Kishida took the perfect opportunity to make the announcement during the visit to the country by US President Joe Biden as part of his first Asian tour as president.
The Japanese PM did not want to embarrass his US counterpart, as a result of the historical blot. But there is a myriad of unspoken issues, buried under the carpet after the US’s unilateral devastating action during WWII.
True, the aim was to bring a speedy end to the war and avoid American casualties in a direct confrontation with Japanese soldiers. It is estimated that over 210,000 Japanese died in both cities.
The aftermath of the atomic raids has been felt for decades mainly from the high levels of radioactivity, including the physical and psychological trauma experienced by immediate survivors and posterity.
The atomic bombing discredits US grandstanding in stopping other countries from developing nuclear weapons on the premise that it will breed global insecurity.
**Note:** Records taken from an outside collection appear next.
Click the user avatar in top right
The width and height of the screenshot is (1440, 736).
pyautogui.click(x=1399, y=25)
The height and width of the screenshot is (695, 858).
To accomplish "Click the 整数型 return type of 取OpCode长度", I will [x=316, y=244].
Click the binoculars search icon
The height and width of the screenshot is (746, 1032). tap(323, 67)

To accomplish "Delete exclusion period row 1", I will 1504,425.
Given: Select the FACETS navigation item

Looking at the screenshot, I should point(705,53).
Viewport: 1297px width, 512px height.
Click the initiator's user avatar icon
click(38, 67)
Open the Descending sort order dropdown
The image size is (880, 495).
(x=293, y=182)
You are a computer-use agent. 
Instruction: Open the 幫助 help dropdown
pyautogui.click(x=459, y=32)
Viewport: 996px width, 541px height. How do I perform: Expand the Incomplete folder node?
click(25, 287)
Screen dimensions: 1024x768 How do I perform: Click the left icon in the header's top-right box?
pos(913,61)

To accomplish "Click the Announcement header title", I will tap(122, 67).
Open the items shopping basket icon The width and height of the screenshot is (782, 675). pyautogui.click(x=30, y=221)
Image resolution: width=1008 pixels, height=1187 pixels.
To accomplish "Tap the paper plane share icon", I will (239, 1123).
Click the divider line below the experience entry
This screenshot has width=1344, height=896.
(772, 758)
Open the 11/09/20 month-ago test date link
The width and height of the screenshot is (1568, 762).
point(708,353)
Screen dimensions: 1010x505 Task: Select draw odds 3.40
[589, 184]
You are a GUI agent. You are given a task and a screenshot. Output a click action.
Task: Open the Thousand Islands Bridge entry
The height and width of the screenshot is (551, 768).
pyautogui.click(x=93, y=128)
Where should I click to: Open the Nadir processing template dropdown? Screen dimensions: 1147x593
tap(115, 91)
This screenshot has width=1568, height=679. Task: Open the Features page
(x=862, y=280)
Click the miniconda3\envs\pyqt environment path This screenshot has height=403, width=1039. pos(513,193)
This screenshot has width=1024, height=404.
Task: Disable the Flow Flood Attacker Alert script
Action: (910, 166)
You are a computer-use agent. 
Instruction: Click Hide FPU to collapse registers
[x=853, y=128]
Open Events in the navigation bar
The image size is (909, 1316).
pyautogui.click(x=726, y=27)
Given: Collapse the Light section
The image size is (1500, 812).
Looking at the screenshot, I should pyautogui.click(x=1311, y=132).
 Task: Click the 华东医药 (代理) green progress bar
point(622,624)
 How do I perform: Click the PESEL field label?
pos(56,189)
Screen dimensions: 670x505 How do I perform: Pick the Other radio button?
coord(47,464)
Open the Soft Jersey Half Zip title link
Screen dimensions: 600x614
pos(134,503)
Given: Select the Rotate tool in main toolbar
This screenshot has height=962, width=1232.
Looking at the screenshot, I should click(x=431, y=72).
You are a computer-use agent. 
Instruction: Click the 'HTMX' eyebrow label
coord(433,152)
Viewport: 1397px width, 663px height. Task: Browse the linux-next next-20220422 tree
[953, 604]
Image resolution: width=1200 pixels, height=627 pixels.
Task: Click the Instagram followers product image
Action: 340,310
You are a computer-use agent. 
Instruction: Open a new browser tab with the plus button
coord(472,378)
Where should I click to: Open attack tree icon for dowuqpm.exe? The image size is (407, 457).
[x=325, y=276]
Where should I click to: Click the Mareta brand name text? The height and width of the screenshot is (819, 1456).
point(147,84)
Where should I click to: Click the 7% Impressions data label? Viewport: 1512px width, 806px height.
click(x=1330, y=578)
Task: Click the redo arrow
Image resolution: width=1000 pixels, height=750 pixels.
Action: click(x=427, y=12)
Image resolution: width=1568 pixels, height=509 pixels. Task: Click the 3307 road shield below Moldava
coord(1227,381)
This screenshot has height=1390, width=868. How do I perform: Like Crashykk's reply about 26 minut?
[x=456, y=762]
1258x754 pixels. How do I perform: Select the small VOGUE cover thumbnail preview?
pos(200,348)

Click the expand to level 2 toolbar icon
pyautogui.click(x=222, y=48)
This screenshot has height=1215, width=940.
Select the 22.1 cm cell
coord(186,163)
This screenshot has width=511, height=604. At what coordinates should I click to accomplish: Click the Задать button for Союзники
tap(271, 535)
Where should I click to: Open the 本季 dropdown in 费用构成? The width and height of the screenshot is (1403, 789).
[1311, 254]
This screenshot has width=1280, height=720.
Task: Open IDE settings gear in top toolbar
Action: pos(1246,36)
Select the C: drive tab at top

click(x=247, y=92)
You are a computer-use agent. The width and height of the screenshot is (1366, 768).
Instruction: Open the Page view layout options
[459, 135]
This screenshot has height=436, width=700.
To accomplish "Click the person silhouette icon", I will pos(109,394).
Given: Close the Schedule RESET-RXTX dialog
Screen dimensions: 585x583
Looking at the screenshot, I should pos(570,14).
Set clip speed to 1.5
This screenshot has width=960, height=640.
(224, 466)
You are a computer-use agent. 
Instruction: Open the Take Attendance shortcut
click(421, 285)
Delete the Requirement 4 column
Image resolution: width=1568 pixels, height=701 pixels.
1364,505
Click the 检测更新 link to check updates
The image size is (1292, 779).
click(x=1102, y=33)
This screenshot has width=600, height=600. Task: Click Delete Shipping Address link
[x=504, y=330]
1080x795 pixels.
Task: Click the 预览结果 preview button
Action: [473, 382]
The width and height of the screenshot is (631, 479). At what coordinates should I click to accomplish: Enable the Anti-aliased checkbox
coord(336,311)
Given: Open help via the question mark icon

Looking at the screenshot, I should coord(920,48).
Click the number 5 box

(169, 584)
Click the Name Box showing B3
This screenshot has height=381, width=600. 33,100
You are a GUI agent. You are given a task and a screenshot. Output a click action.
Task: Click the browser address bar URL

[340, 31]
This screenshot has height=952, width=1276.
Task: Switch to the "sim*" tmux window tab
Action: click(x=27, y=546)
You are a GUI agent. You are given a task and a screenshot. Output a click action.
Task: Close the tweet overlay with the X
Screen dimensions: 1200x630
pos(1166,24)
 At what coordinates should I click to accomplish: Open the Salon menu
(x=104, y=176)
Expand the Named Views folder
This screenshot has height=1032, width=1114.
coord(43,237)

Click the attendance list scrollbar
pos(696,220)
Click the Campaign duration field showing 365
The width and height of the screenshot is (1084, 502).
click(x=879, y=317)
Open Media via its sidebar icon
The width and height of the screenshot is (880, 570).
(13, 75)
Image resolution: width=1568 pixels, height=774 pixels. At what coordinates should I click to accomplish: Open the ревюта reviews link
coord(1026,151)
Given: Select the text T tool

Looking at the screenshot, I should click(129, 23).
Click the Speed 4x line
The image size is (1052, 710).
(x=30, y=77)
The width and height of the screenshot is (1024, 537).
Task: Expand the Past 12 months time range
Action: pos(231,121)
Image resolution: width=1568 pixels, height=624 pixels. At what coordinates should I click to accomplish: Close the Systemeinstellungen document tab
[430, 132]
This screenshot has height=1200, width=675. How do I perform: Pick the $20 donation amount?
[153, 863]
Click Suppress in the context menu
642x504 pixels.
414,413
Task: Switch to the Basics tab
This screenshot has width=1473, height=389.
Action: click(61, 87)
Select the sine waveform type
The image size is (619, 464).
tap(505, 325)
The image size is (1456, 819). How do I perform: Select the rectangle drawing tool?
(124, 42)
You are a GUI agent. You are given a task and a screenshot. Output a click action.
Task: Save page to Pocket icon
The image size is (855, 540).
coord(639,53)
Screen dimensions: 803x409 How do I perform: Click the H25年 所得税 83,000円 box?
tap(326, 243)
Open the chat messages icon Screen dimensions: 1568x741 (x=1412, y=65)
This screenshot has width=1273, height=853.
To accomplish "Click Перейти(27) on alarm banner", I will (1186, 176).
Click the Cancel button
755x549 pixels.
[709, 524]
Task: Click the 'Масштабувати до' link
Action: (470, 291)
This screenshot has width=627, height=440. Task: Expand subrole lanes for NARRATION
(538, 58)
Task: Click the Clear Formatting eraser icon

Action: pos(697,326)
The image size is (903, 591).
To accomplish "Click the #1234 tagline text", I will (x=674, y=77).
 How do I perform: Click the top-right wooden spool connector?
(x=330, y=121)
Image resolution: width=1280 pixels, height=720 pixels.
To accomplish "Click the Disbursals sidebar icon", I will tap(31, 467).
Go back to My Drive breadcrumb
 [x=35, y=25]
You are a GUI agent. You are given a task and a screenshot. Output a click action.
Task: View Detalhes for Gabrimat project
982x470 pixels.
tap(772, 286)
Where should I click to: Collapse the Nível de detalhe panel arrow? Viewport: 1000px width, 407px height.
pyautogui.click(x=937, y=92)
Instructively, the country holds the distinction of being the only country that has ever used an atomic bomb. Shouldn’t the US be leading in downgrading and reducing its nuclear weapons arsenal before stopping others?
Thirdly, the US should have already followed Germany’s example of paying reparations to Jews annihilated in the Nazi gas chambers and pay victims of its atrocious action on Japan’s twin cities. Sadly, there still seems to be a sense of justification, like Japan deserved the just desserts for its aggression. The US should own up not just for the atrocity in Japan, but also for military actions that have devastated other countries, many of which have been motivated by allegations or vengeance.
Indeed, Biden should be brave enough and follow a couple of precedents. One is that of former President Ronald Reagan who in a June 24, 2004 interview with CNN stated that the Iraq war was “unnecessary and optional”.
Second is a recent admission by former President George Bush who in an alleged gaffe in a Texas event described the invasion of Iraq as “wholly unjustified and brutal”. The Iraq debacle happened during Bush’s tenure, so his mea culpa raised a lot of excitement and interest. The war cost $ two trillion and thousands of American soldiers’ lives.
The world can only wait to see whether the US will revisit this dark past during the G7. But it is highly unlikely that there will be any covert pressure either from its top Asian partner or from the membership of the G7.
In such circumstances, experts believe the group will divert attention by using the US atomic bombing to warn the world against Russia President Vladimir Putin’s threats to use nuclear arms if the West attacks his country in the ongoing war with Ukraine. The only way to have sustainable peace in the world is to apply international law equally regardless of the power a country holds over others.